■ **Exercise details**: Retype, word for word, each line between the lines holding "Focus the Email input field" and "The height and", inclusive, and leave the rest of the data alone.

■ **Available data**:
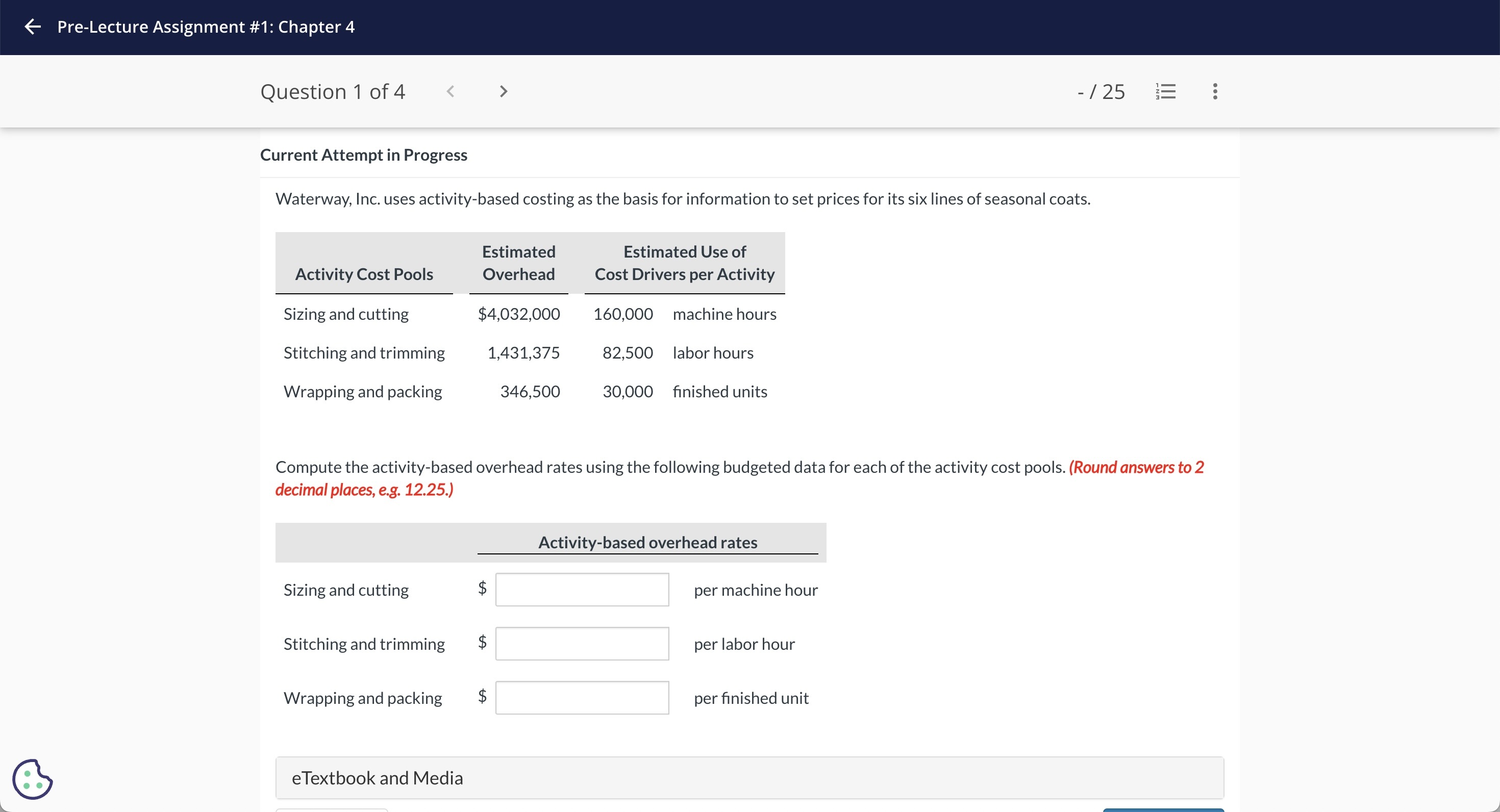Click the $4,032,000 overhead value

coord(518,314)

---

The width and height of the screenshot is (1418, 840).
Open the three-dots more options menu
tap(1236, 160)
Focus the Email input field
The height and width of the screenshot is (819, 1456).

■ **Solution to this problem**:
Focus the Email input field
The height and width of the screenshot is (819, 1456).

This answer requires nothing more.